** Work item **
Retype exactly the lines below, starting with the line that contains "You are a GUI" and ending with the last line; leave out any pictures.

(Provided material Opens)

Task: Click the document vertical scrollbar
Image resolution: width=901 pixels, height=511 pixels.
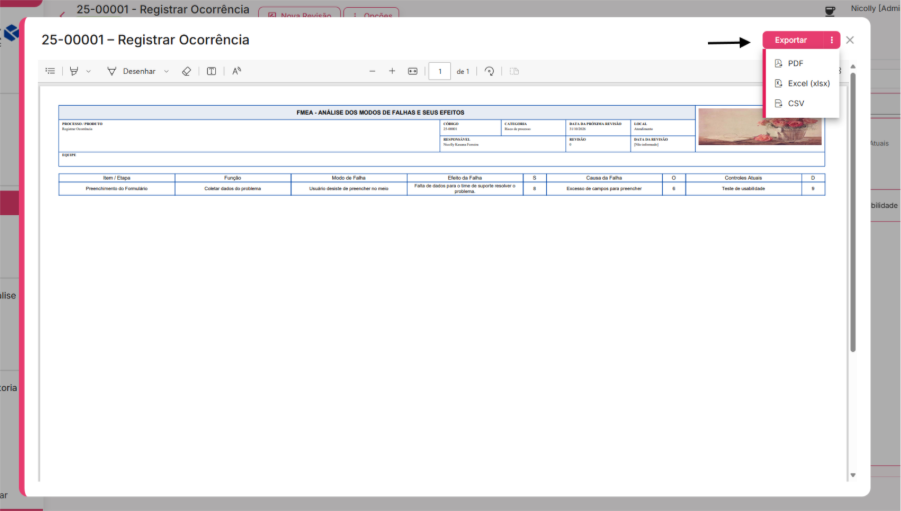Action: [853, 210]
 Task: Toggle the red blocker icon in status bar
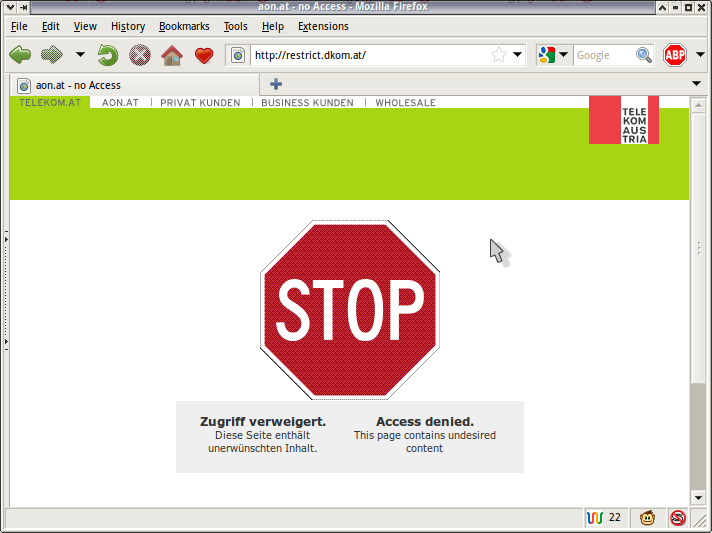point(678,518)
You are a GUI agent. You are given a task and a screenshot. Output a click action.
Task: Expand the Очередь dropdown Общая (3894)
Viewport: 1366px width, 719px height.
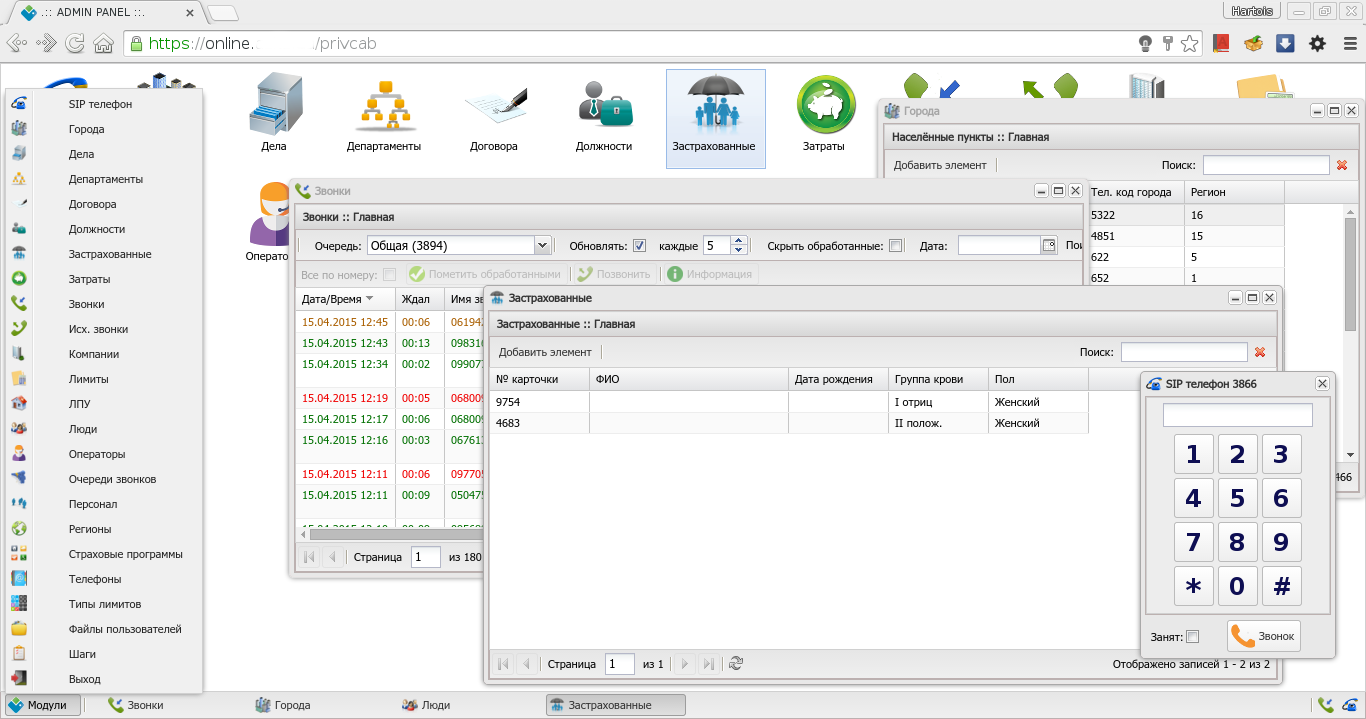[x=542, y=245]
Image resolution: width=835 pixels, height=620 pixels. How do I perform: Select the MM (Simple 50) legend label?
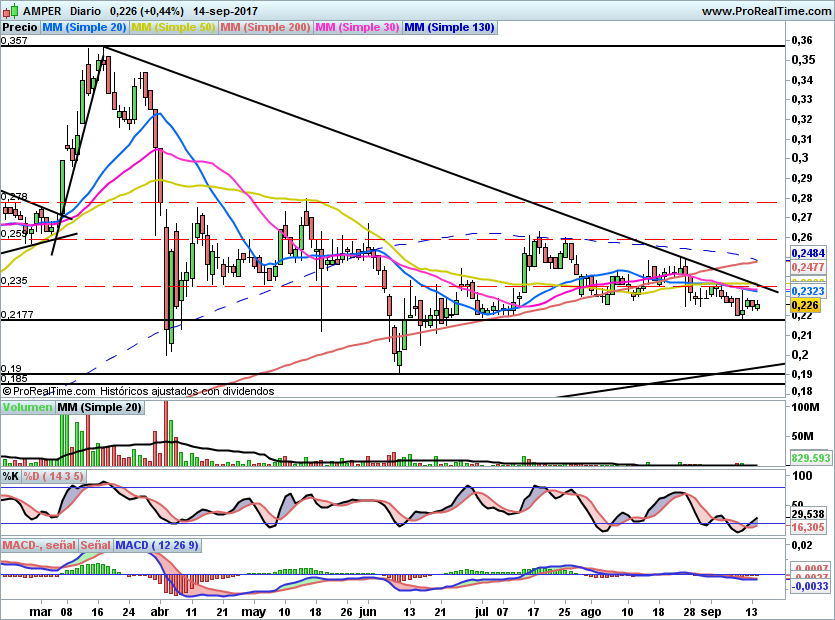pos(173,28)
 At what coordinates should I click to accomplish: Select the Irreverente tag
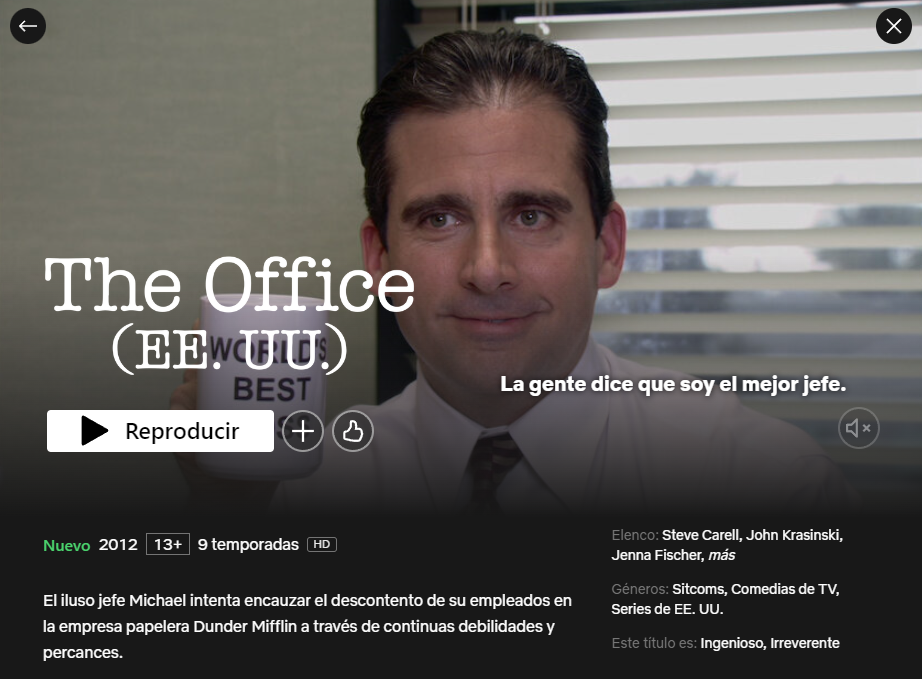coord(805,643)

(Provided material Closes)

** Result **
You are a GUI agent. You are given a task and a screenshot. Output a click action.
Task: Expand the Очередь dropdown Общая (3894)
Viewport: 1366px width, 719px height.
[x=542, y=245]
Image resolution: width=835 pixels, height=620 pixels. How do I perform: Select the MM (Simple 50) legend label?
pos(173,28)
 At what coordinates should I click to accomplish: Select the Irreverente tag
coord(805,643)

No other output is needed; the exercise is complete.